• Instruções da tarefa
Extraia, sem nenhuma alteração, o trecho do texto sobre o Brasil e os avanços da medicina que começa nas palavras "O certo é que" e termina logo depois de "combate ao câncer.".

Mas bem sabemos que o Brasil ainda se encontra capenga diante dos países desenvolvidos. Depois, o percentual médio brasileiro no quesito esperança de vida não reflete a realidade, pois particularidades regionais são camufladas e oscilam de Estado para Estado.
É o resultado de uma história errante desde o Descobrimento. E por maior que seja a pressão da sociedade por serviços básicos de qualidade, os governantes em geral ainda não conseguem retribuir para o povo uma das mais elevadas cargas tributárias do Planeta.
O certo é que a civilização avança e mesmo países em desenvolvimento como o nosso e os mais pobres, como a maioria dos africanos, acabam por acompanhar lentamente, apesar dos pesares.
Um dos avanços na área da medicina deve entrar em operação em breve: um software desenvolvido pela empresa de sequenciamento genético Ilumina em parceria com a IBM Watson para fornecer relatórios mais precisos no combate ao câncer.
Por meio de uma amostra do tumor do paciente, o sistema de computação cognitivo poderá analisar os dados, de modo que o médico tenha informações minuciosas para um ataque mais eficaz à doença. E bem no início, fundamental para a cura.

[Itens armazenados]
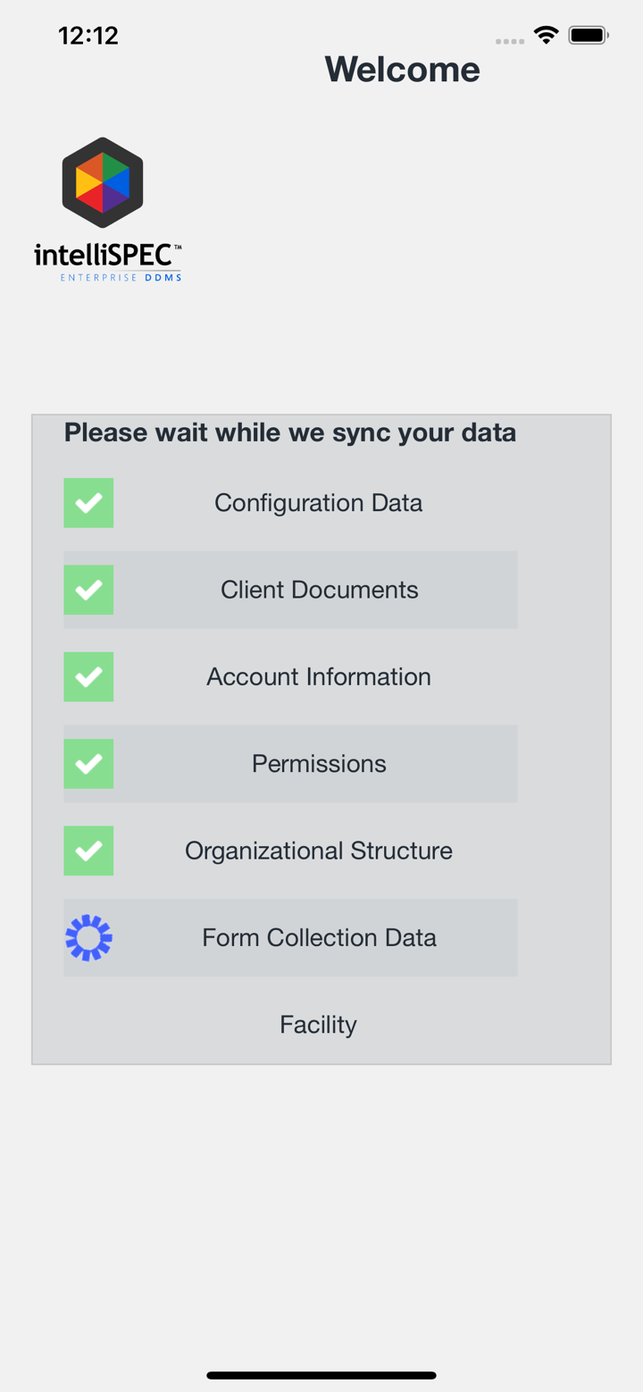
Task: Click the Organizational Structure checkmark icon
Action: (x=88, y=851)
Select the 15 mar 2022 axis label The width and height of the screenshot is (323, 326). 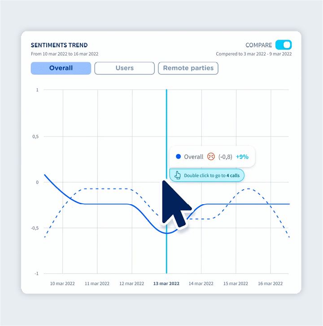(236, 283)
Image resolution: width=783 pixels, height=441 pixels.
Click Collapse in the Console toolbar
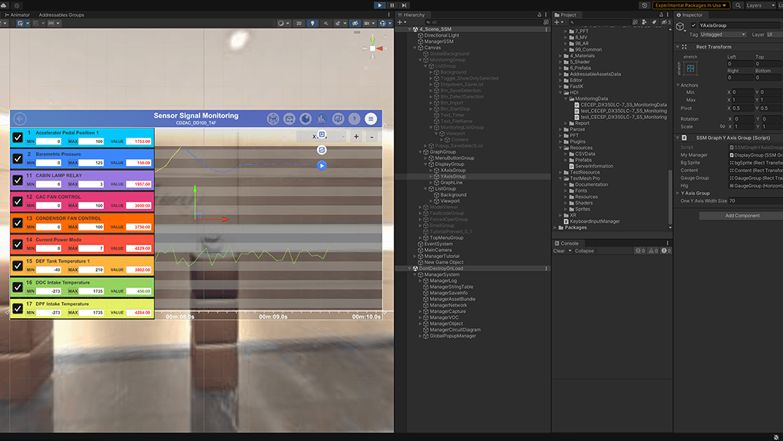[x=583, y=251]
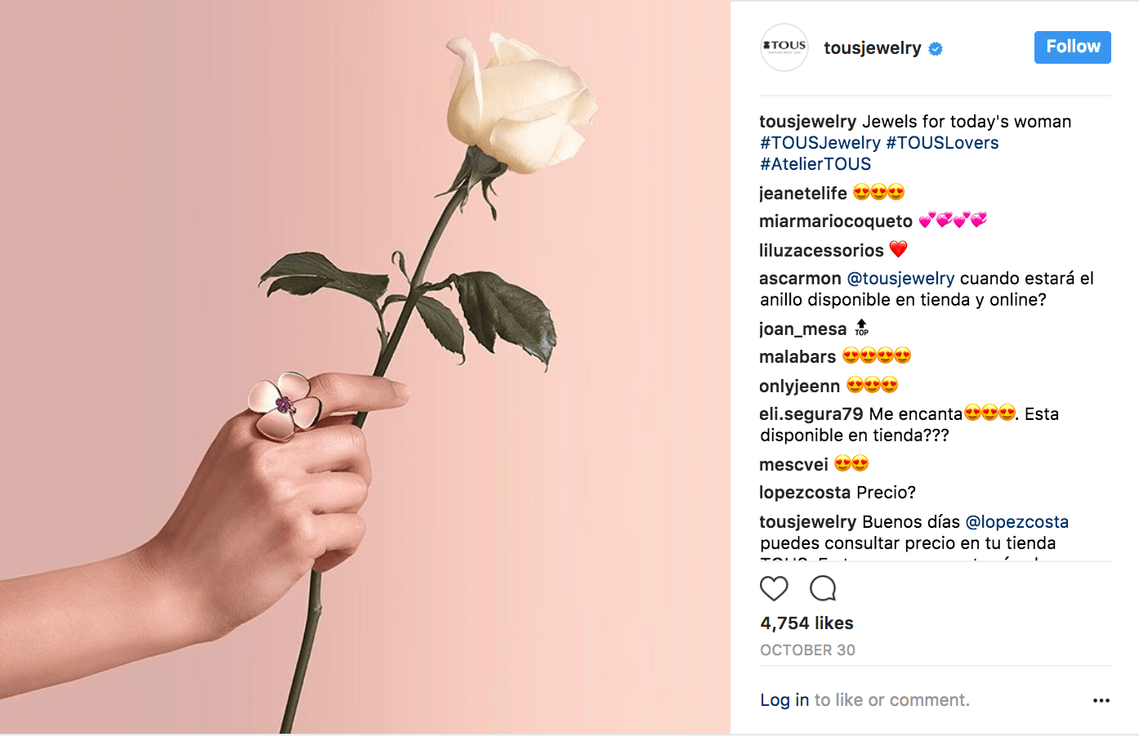
Task: View the 4,754 likes list
Action: [x=806, y=623]
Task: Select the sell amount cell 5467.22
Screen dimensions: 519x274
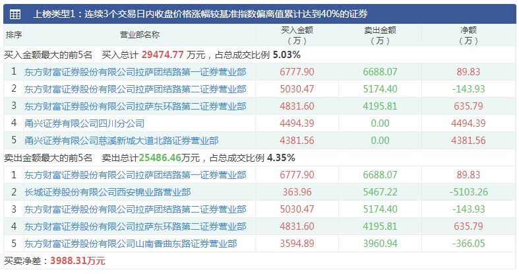Action: click(x=380, y=192)
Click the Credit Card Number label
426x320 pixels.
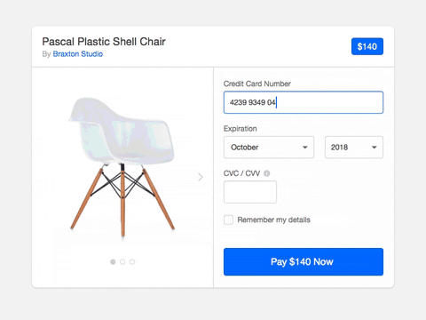(257, 84)
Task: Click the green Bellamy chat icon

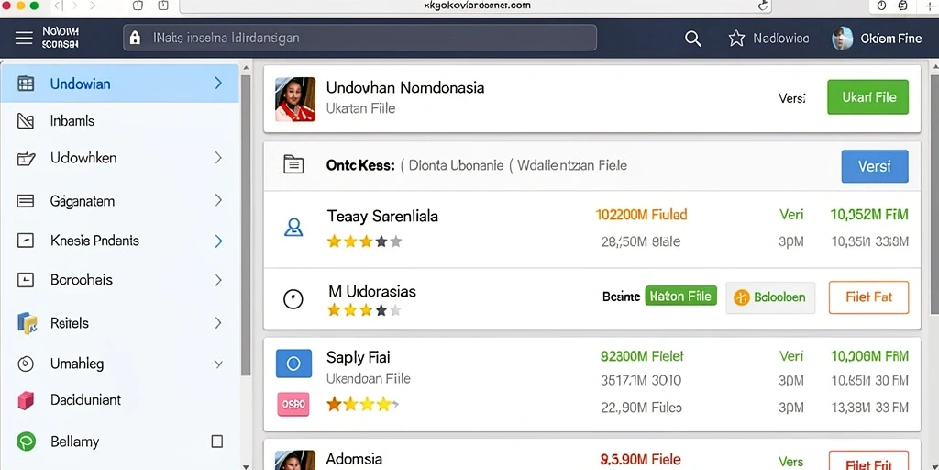Action: (x=26, y=442)
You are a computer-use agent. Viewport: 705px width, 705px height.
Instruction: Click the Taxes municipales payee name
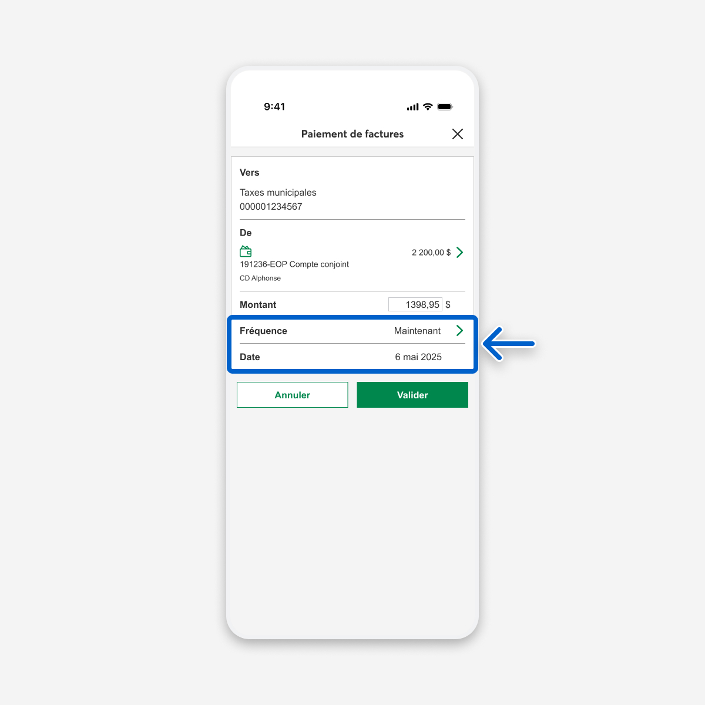[278, 193]
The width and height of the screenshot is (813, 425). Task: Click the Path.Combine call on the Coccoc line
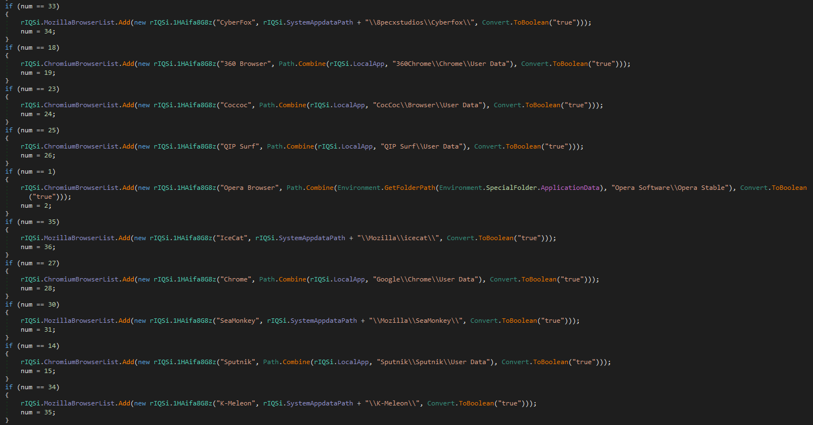pyautogui.click(x=286, y=104)
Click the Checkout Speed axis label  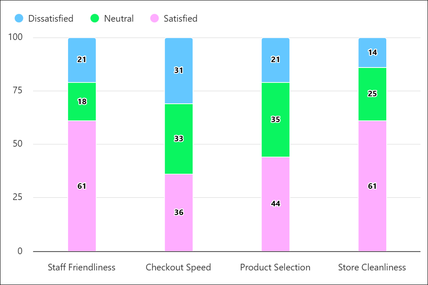point(179,268)
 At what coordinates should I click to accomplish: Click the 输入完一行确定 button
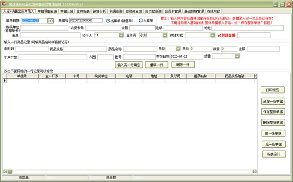[129, 65]
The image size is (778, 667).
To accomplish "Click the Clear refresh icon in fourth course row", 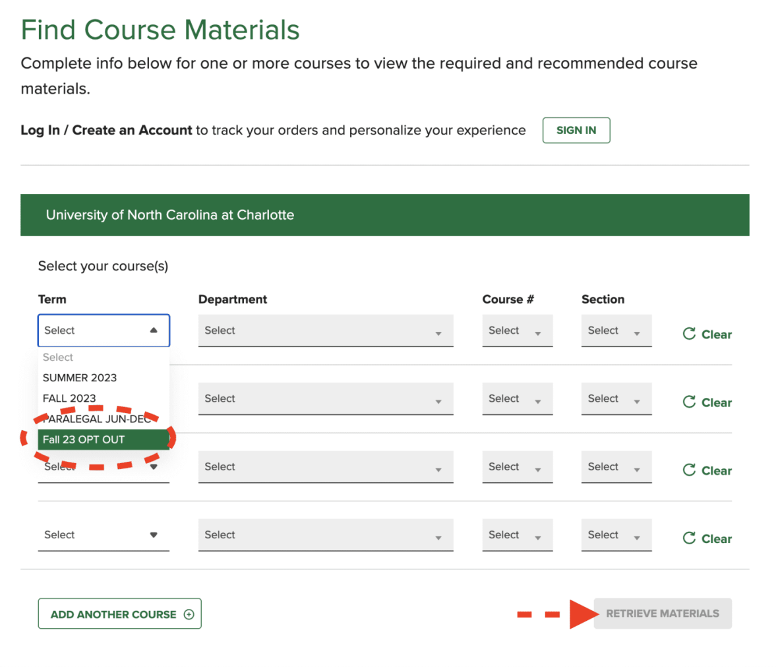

• Resultado da tarefa
O certo é que a civilização avança e mesmo países em desenvolvimento como o nosso e os mais pobres, como a maioria dos africanos, acabam por acompanhar lentamente, apesar dos pesares.
Um dos avanços na área da medicina deve entrar em operação em breve: um software desenvolvido pela empresa de sequenciamento genético Ilumina em parceria com a IBM Watson para fornecer relatórios mais precisos no combate ao câncer.